24.2 Nonparametric ANOVA

When assumptions of normality and equal variance are not satisfied, we use nonparametric ANOVA tests, which rank the data instead of using raw values.

24.2.1 Kruskal-Wallis Test (One-Way Nonparametric ANOVA)

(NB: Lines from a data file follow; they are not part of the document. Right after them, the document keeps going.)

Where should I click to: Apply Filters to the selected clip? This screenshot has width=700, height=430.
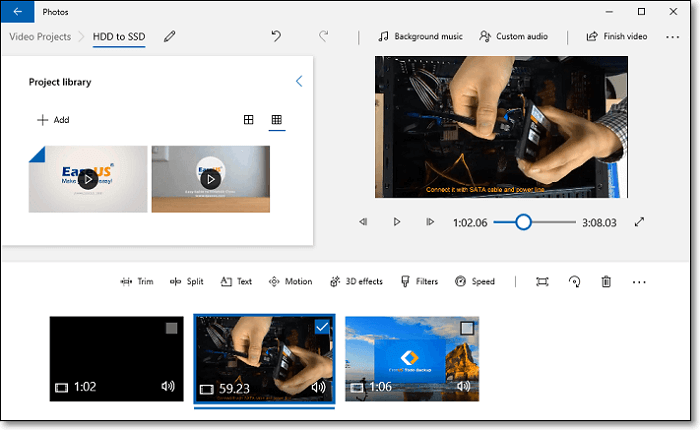[419, 282]
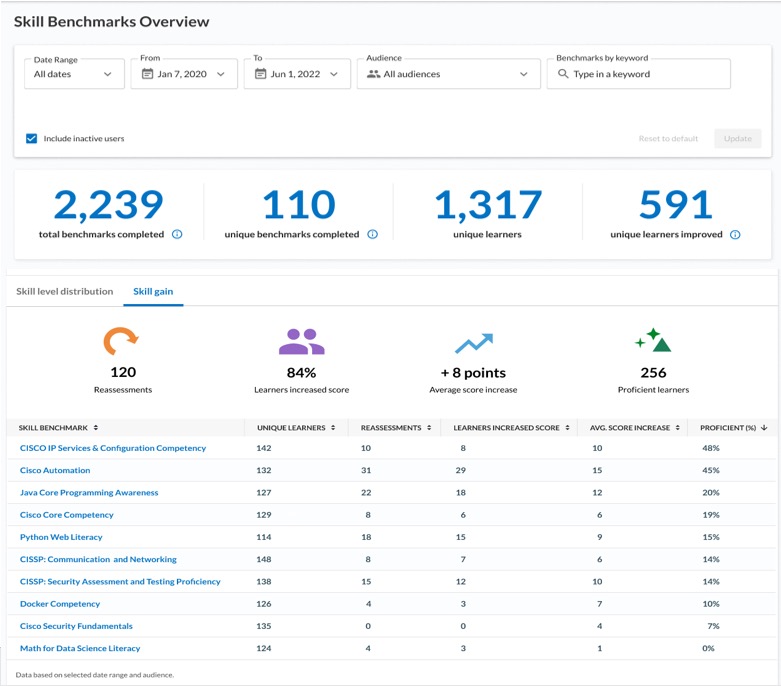Click Reset to default

click(668, 139)
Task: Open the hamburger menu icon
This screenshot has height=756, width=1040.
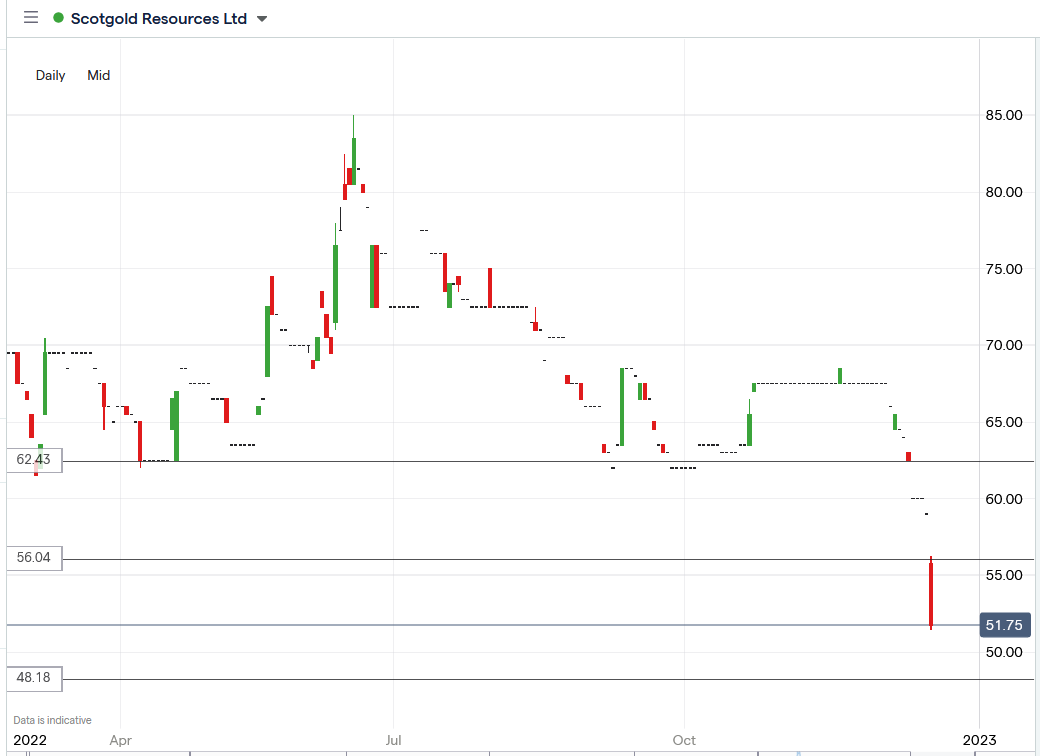Action: click(31, 18)
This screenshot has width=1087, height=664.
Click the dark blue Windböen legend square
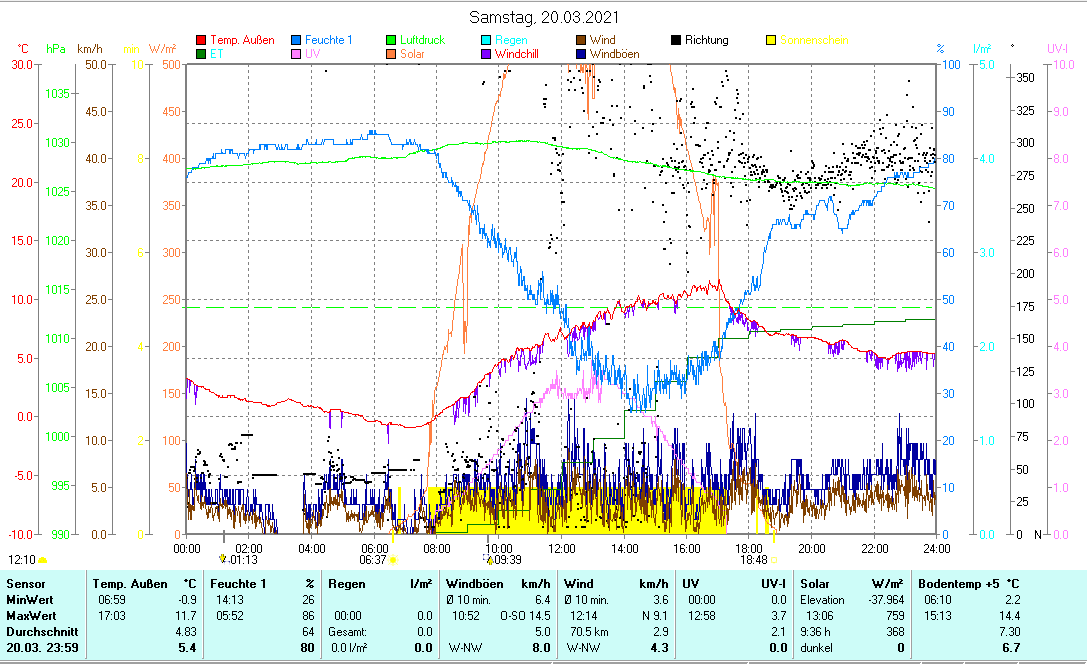(x=582, y=54)
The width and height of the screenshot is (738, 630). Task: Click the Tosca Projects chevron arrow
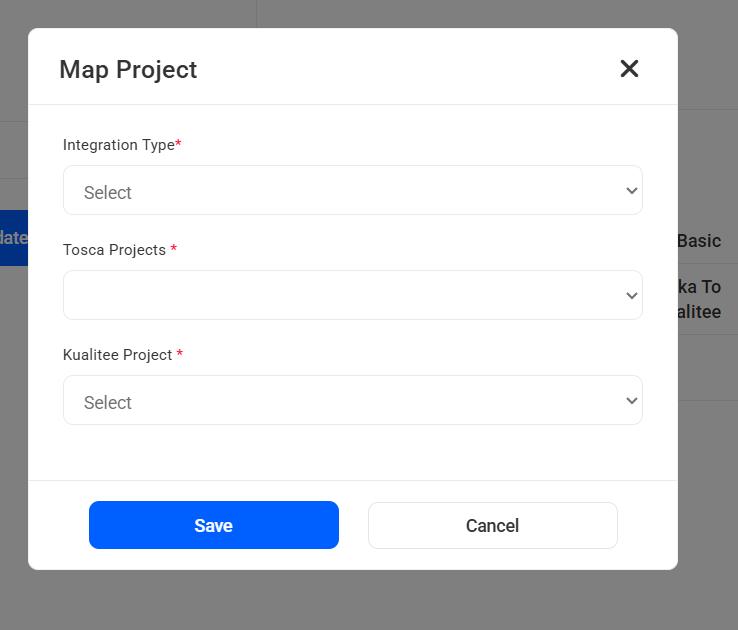click(631, 296)
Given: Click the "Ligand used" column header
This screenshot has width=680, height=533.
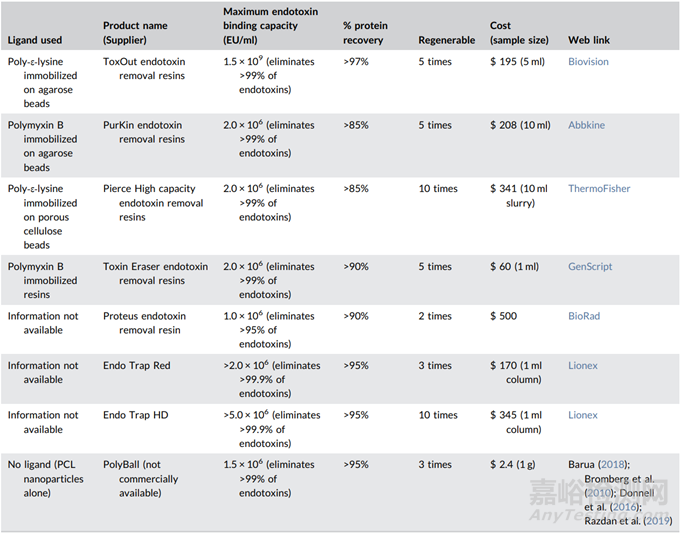Looking at the screenshot, I should point(35,40).
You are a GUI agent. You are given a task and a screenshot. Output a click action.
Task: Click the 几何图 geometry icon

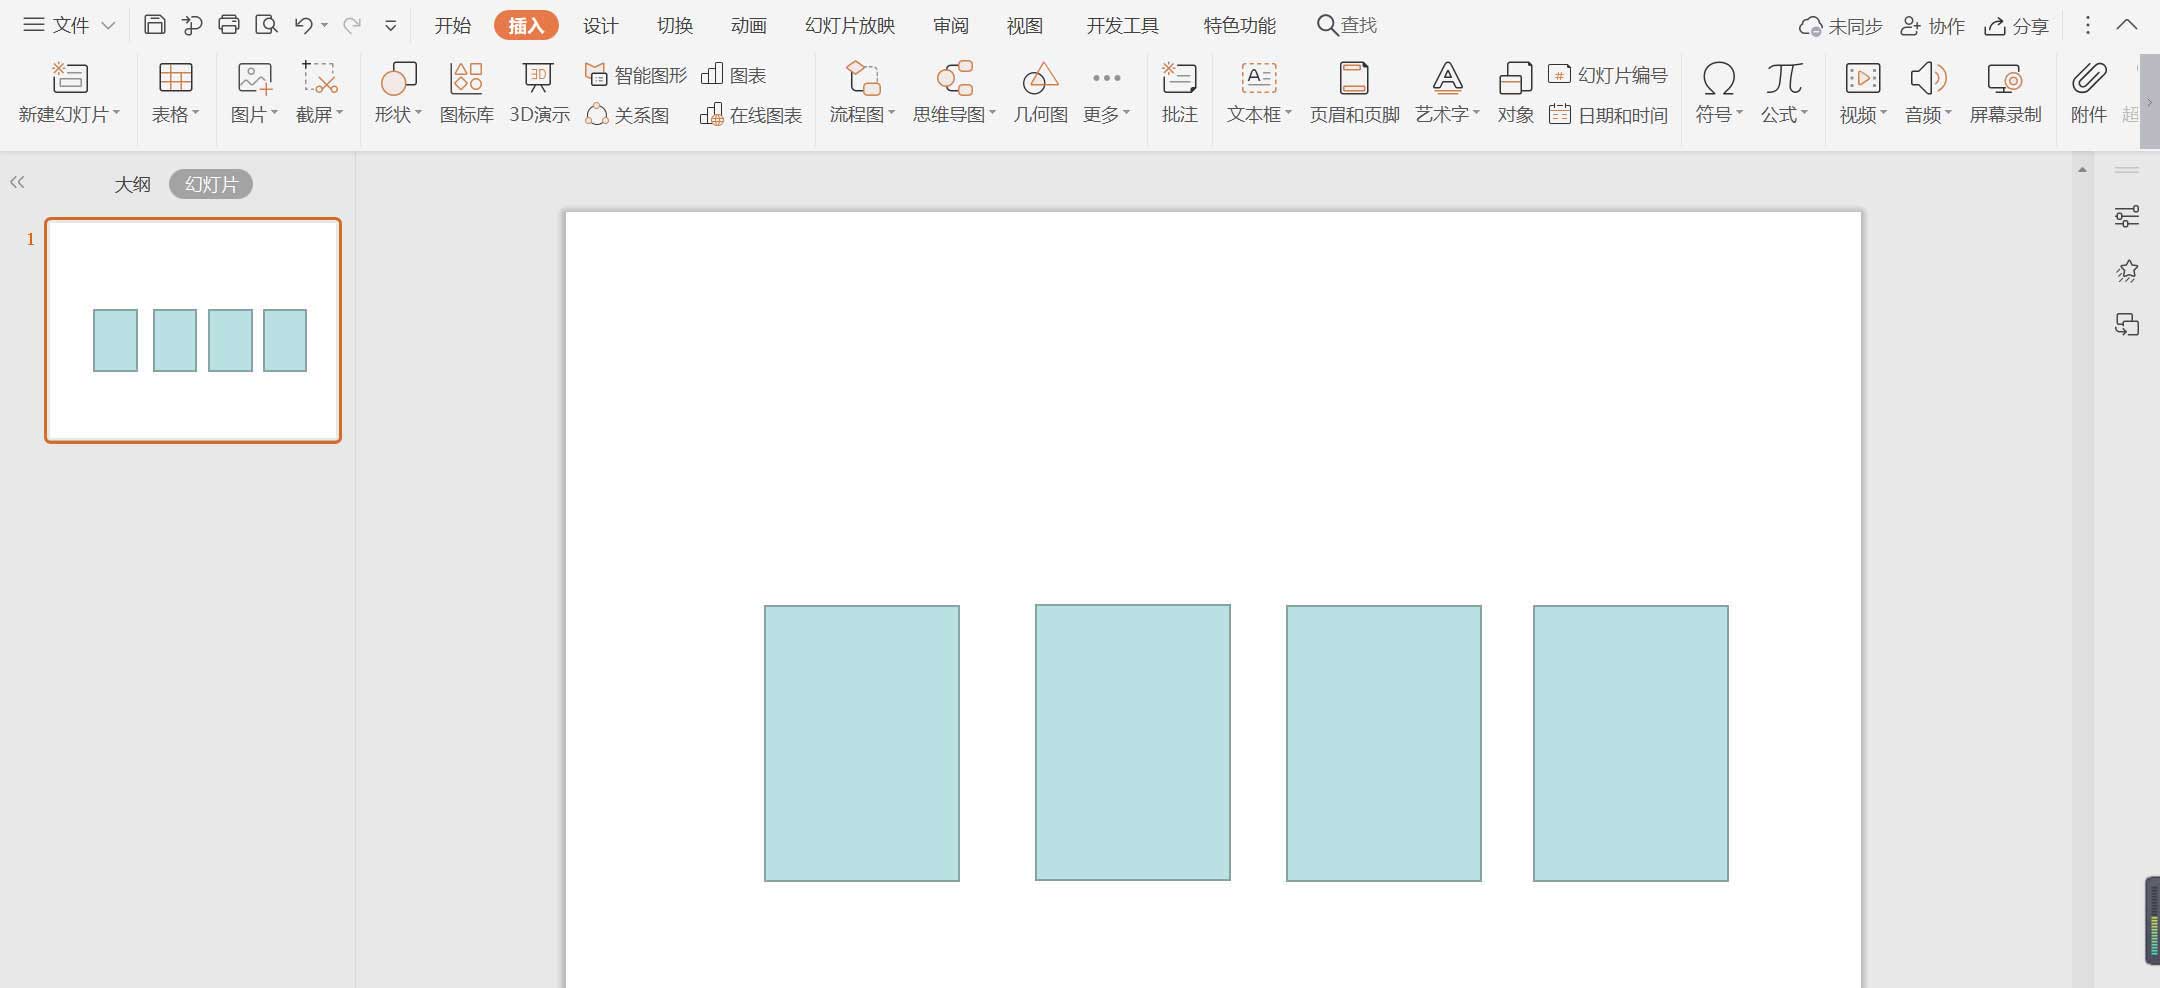tap(1040, 93)
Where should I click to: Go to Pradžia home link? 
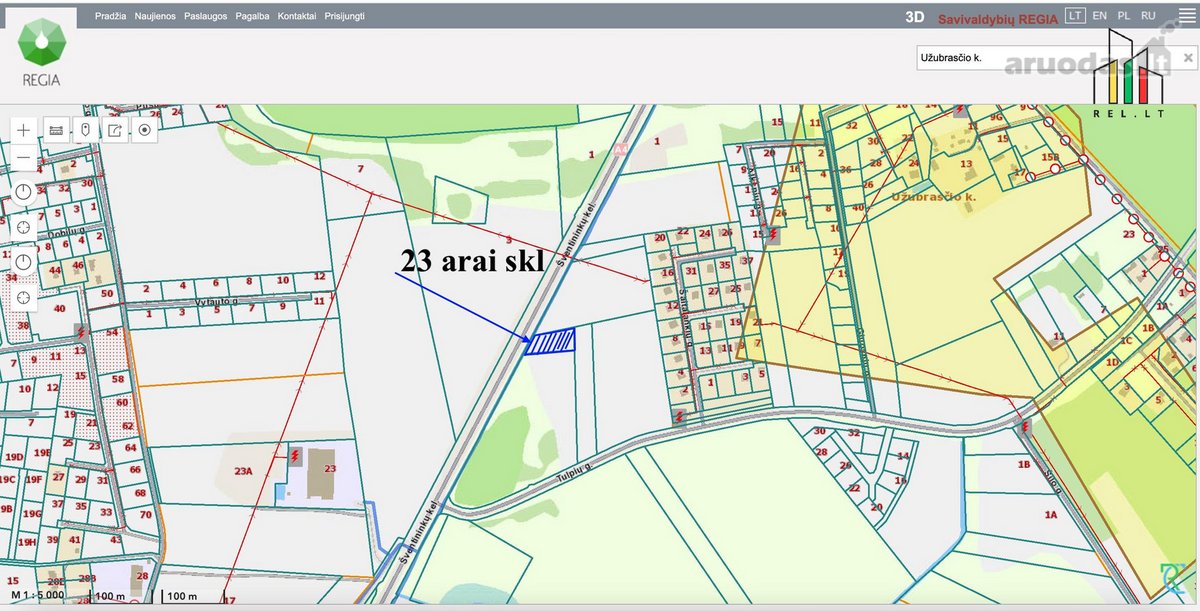pos(110,17)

The Kruskal-Wallis test is a generalization of the Wilcoxon rank-sum test to more than two independent samples. It is an alternative to one-way ANOVA when normality is not assumed.

Setup

$a \geq 2$ independent treatments.
$n_i$ is the sample size for the $i$ -th treatment.
$Y_{ij}$ is the $j$ -th observation from the $i$ -th treatment.
No assumption of normality.
Assume observations are independent random samples from continuous CDFs $F_1, F_2, \dots, F_a$ .

Hypotheses

$\begin{aligned} &H_0: F_1 = F_2 = \dots = F_a \quad \text{(All distributions are identical)} \\ &H_a: F_i < F_j \text{ for some } i \neq j \end{aligned}$ If the data come from a location-scale family, the hypothesis simplifies to:

$H_0: \theta_1 = \theta_2 = \dots = \theta_a$

Procedure

Rank all $N = \sum_{i=1}^a n_i$ observations in ascending order.
Let $r_{ij} = rank(Y_{ij})$
The sum of ranks must satisfy:

$\sum_i \sum_j r_{ij} = \frac{N(N+1)}{2}$
Compute rank sums and averages: $r_{i.} = \sum_{j=1}^{n_i} r_{ij}, \quad \bar{r}_{i.} = \frac{r_{i.}}{n_i}$
Calculate the test statistic:

$\chi_{KW}^2 = \frac{SSTR}{\frac{SSTO}{N-1}}$

where:
- Treatment Sum of Squares: $SSTR = \sum n_i (\bar{r}_{i.} - \bar{r}_{..})^2$
- Total Sum of Squares: $SSTO = \sum_i \sum_j (r_{ij} - \bar{r}_{..})^2$
- Overall Mean Rank: $\bar{r}_{..} = \frac{N+1}{2}$
Compare to a chi-square distribution:
- For large $n_i$ ( $\geq 5$ ), $\chi^2_{KW} \sim \chi^2_{a-1}$ .
- Reject $H_0$ if: $\chi^2_{KW} > \chi^2_{(1-\alpha; a-1)}$
Exact Test for Small Samples:
- Compute all possible rank assignments:
  $\frac{N!}{n_1! n_2! \dots n_a!}$
- Evaluate each Kruskal-Wallis statistic and determine the empirical p-value.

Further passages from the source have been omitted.